__Your assignment__
Each line below from the one containing "Pollok parkrun (42, 2011)" through the one containing "[Follow us on Mastodon] (66, 1309)" is to be given again exactly, and no line outside that span.

[Exercise materials — start]

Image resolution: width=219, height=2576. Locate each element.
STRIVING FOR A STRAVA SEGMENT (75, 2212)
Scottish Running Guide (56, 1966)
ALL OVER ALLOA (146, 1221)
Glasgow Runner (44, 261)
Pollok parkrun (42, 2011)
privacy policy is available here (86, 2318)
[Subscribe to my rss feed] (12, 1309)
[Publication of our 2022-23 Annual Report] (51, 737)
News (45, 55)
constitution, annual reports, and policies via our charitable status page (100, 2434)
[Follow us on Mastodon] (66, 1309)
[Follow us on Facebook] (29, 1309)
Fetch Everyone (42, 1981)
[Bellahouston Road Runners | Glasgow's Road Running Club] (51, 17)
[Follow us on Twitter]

[Exercise materials — finish]
[Exercise materials — start]

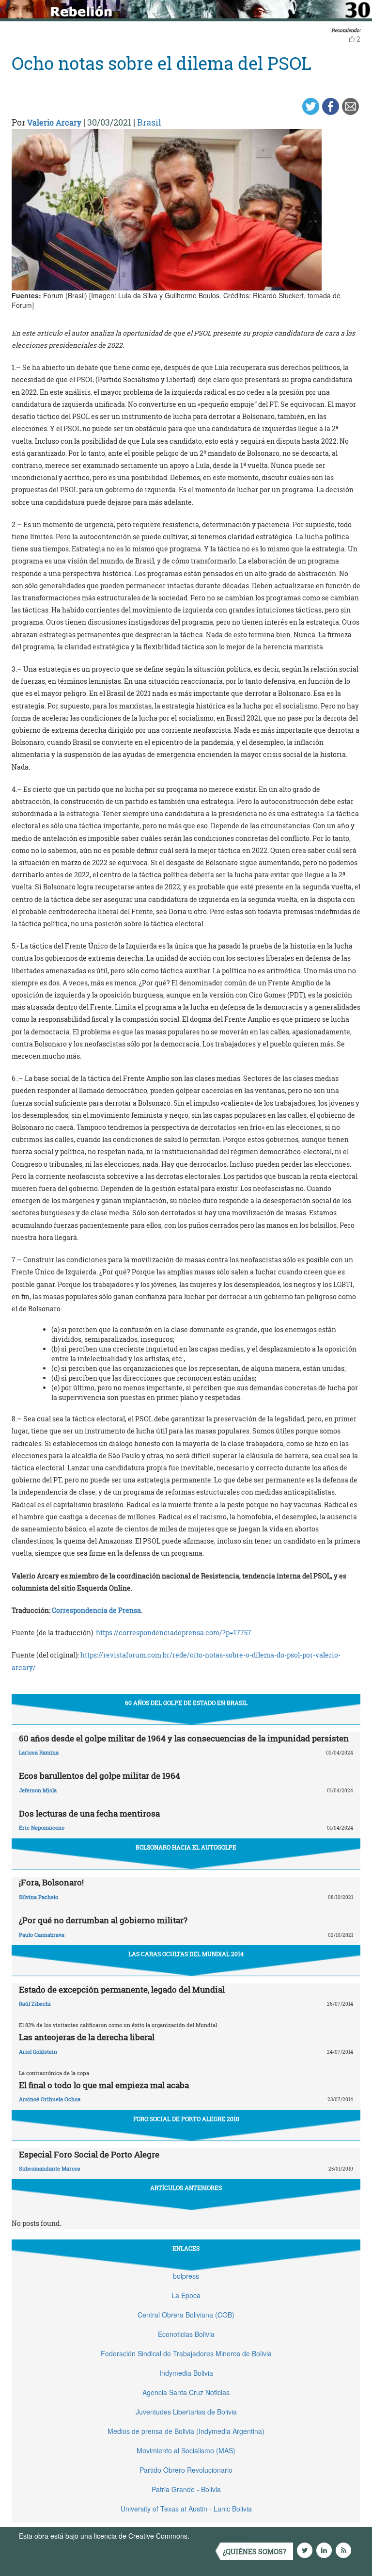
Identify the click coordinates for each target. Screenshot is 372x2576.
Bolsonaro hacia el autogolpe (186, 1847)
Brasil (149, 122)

[Exercise materials — finish]

__Response area__
Pollok parkrun (42, 2011)
privacy policy is available here (86, 2318)
[Subscribe to my rss feed] (12, 1309)
[Publication of our 2022-23 Annual Report] (51, 737)
News (45, 55)
constitution, annual reports, and policies via our charitable status page (100, 2434)
[Follow us on Mastodon] (66, 1309)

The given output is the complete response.